■ **TASK DESCRIPTION**: What lines of the data below include the word "accettato"? Report them by copying each.

━━ INFORMATION SHOWN

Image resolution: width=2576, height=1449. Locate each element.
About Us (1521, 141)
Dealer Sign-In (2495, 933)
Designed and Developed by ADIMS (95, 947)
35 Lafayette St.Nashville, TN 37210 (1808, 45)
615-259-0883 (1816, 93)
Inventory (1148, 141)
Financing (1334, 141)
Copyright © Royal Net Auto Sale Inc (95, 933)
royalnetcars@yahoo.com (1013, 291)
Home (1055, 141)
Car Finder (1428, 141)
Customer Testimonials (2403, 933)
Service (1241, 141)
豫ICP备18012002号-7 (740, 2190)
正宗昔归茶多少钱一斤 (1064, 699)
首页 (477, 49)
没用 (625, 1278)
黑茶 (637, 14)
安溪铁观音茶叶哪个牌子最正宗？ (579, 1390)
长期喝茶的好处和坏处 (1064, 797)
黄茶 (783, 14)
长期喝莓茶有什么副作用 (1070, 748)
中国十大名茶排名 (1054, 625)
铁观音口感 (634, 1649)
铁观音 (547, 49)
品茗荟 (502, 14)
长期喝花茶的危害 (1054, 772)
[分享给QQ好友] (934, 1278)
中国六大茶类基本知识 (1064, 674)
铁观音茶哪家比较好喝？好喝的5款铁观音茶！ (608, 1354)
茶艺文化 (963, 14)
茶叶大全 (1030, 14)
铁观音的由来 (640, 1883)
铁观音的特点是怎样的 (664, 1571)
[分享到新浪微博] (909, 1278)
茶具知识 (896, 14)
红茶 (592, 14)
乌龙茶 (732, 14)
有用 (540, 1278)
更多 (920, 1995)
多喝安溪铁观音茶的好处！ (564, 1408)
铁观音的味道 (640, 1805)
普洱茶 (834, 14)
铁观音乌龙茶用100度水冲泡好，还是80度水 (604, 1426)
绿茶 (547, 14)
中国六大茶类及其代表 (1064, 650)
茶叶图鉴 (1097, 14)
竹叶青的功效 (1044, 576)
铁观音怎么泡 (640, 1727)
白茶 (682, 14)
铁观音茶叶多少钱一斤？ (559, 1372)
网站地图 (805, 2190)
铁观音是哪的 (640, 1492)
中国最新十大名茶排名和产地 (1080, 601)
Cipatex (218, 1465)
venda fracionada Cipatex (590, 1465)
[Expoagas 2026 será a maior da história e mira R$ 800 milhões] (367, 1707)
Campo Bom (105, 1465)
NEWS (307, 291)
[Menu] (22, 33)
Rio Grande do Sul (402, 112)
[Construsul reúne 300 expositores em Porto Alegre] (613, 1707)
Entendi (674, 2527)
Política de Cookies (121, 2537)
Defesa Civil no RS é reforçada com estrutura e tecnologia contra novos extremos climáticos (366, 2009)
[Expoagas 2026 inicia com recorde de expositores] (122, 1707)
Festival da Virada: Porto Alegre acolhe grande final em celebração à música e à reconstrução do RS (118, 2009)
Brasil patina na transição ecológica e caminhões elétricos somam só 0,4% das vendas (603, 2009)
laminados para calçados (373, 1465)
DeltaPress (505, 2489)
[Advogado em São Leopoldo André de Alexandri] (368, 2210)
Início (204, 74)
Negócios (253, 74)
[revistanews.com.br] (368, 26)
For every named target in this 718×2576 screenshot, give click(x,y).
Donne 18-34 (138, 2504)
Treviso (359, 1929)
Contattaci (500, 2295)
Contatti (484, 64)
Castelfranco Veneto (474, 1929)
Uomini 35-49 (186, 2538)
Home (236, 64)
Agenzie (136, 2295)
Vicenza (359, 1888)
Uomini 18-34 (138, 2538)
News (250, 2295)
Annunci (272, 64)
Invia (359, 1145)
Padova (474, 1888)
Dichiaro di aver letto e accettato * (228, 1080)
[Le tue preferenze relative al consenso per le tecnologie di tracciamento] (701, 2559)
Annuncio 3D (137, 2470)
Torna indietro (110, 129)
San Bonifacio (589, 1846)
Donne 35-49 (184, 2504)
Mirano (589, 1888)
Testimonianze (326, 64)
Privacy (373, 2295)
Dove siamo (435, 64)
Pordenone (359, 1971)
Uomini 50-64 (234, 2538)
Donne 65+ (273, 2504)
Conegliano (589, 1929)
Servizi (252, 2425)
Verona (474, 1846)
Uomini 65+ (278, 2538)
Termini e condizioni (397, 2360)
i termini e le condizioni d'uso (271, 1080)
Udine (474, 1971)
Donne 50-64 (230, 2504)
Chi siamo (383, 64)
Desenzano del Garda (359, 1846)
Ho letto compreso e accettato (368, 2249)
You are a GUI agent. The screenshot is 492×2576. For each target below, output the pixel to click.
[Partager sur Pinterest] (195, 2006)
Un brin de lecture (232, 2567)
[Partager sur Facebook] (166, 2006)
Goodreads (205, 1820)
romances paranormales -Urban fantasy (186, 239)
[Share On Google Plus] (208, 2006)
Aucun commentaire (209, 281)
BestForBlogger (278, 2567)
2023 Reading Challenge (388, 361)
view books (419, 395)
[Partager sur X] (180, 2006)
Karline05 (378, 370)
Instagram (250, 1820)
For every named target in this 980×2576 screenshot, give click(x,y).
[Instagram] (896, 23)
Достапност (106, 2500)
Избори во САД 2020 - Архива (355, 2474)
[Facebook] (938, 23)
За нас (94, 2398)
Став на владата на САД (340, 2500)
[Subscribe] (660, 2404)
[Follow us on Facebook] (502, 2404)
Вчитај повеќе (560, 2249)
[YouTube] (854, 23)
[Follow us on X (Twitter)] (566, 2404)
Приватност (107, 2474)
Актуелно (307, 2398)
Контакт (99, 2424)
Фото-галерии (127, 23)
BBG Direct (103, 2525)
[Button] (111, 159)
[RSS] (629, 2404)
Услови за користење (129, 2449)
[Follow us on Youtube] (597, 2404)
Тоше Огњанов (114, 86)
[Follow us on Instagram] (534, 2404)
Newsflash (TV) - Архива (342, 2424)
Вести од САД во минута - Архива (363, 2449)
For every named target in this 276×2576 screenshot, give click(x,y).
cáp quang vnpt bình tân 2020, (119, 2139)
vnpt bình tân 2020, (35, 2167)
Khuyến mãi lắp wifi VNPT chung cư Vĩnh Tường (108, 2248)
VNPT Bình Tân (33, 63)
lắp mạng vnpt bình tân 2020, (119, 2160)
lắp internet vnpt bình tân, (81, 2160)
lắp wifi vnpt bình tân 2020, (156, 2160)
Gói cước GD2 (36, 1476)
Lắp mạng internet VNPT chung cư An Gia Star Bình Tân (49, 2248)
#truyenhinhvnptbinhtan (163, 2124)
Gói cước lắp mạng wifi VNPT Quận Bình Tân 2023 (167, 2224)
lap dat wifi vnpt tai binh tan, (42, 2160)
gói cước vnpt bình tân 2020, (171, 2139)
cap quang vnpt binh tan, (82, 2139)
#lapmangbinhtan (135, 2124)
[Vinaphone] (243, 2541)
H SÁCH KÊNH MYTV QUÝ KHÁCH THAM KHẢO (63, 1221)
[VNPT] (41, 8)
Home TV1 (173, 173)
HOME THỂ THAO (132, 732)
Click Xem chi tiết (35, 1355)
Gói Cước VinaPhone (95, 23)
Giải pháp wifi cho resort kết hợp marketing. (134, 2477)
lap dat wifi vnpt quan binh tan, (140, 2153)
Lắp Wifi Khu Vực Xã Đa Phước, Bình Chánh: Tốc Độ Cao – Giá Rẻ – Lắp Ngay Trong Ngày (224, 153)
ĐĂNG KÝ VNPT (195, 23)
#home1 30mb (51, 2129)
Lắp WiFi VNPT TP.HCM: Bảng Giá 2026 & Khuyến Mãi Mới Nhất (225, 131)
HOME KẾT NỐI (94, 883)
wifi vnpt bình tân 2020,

━━━━

■ **OUTPUT BELOW**:
Dichiaro di aver letto e accettato * (228, 1080)
Ho letto compreso e accettato (368, 2249)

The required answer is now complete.